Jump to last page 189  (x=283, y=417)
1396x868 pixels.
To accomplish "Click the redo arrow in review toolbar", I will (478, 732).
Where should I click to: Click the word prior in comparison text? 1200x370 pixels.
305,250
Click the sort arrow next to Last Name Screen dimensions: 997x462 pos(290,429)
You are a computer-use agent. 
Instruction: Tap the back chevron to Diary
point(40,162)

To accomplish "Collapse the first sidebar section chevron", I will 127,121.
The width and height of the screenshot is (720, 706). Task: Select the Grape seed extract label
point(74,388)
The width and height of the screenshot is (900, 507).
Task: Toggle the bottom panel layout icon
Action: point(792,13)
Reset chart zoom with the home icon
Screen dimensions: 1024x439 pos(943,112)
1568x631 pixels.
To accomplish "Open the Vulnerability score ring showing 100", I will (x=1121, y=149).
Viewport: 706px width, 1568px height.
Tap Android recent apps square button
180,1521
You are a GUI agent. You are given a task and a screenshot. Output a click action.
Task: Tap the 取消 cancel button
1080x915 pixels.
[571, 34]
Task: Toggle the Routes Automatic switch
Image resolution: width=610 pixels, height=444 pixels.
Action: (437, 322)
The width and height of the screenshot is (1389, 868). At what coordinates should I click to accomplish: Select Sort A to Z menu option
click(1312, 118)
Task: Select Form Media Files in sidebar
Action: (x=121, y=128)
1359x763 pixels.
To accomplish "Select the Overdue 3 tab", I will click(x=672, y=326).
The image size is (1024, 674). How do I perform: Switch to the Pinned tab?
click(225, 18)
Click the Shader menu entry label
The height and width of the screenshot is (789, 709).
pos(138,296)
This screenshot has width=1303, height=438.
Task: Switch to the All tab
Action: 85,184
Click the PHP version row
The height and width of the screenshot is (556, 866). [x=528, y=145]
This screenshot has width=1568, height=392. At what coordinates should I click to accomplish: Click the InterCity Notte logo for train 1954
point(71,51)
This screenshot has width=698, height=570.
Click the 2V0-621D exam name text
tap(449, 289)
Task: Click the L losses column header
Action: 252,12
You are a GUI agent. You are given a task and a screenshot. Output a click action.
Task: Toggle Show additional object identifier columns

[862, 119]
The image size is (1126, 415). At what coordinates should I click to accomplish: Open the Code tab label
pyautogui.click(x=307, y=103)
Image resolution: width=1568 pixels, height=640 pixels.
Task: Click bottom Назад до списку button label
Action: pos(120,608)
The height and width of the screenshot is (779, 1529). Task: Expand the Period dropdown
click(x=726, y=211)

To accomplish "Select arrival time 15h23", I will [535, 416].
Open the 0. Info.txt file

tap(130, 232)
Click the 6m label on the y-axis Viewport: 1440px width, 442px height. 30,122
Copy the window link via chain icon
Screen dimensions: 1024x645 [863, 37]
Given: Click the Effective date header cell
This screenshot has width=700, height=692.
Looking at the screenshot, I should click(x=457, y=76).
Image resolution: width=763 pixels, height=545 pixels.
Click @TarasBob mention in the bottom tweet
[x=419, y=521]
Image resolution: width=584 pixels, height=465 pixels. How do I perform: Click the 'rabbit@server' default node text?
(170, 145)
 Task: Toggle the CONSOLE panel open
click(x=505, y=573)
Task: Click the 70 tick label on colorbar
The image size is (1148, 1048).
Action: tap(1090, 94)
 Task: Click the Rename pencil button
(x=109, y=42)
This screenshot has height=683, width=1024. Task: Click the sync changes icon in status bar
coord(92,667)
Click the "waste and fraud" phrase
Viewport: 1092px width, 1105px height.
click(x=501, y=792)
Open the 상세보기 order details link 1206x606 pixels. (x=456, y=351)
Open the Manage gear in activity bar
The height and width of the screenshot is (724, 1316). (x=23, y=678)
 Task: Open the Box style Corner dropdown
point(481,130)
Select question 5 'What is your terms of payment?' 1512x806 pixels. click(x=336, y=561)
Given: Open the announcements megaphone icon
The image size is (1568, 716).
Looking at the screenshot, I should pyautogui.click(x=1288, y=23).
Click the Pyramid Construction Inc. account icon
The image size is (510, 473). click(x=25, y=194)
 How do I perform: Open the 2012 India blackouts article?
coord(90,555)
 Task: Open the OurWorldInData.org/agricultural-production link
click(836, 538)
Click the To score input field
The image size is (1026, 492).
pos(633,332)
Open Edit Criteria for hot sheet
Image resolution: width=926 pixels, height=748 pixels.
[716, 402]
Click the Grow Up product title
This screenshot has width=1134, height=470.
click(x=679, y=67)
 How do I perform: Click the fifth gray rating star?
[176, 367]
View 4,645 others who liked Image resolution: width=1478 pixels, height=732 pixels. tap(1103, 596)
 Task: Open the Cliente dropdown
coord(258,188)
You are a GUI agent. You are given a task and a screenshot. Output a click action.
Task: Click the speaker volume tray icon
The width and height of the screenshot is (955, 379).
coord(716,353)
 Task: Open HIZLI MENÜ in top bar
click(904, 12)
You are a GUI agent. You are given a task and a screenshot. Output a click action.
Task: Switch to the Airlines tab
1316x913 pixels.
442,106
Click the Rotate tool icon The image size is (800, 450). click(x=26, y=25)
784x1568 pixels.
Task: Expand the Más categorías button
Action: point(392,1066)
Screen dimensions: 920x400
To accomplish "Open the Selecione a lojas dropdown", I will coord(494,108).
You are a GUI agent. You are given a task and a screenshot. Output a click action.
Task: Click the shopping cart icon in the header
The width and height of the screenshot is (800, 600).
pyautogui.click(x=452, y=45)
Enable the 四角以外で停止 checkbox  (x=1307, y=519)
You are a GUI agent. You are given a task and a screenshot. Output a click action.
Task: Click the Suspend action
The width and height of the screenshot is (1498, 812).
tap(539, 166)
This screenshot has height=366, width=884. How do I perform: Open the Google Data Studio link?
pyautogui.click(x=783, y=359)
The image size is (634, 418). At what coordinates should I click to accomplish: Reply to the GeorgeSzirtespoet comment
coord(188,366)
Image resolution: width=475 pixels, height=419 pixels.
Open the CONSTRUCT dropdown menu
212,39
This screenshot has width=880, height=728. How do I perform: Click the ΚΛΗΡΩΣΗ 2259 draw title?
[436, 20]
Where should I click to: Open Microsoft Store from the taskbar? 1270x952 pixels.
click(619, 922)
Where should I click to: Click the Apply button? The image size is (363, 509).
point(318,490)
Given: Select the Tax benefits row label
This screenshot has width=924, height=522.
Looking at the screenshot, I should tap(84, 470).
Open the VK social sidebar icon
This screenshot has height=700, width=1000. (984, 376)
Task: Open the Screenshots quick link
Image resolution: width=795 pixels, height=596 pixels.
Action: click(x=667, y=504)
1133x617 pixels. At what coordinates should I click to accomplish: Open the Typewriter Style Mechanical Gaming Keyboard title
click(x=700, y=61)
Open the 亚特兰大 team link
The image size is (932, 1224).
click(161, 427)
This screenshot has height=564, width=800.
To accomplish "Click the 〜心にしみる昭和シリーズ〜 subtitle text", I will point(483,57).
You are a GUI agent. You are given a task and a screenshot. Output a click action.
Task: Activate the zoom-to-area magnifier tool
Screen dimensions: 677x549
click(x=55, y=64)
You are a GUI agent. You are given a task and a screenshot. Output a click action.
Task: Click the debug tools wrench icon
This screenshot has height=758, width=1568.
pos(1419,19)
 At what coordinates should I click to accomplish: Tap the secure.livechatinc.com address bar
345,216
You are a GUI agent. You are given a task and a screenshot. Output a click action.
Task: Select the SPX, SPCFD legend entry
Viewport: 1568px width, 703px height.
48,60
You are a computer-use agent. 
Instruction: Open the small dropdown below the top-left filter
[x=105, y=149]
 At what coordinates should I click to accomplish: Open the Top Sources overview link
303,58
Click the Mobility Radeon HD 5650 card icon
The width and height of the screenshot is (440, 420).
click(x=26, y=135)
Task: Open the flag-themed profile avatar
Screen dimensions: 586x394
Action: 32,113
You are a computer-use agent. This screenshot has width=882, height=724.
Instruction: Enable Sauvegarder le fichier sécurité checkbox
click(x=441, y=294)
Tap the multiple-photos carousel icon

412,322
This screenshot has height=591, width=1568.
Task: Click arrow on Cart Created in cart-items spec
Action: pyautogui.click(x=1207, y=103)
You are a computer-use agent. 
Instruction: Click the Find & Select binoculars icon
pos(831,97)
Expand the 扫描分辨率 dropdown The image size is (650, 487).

━━━━━━━━━━━━━━━━━━━━━━━━━━━━━━

What you will do: Go through the entries and copy each line holding the string "score".

Expected answer:
To accomplish "Open the Vulnerability score ring showing 100", I will (x=1121, y=149).
Click the To score input field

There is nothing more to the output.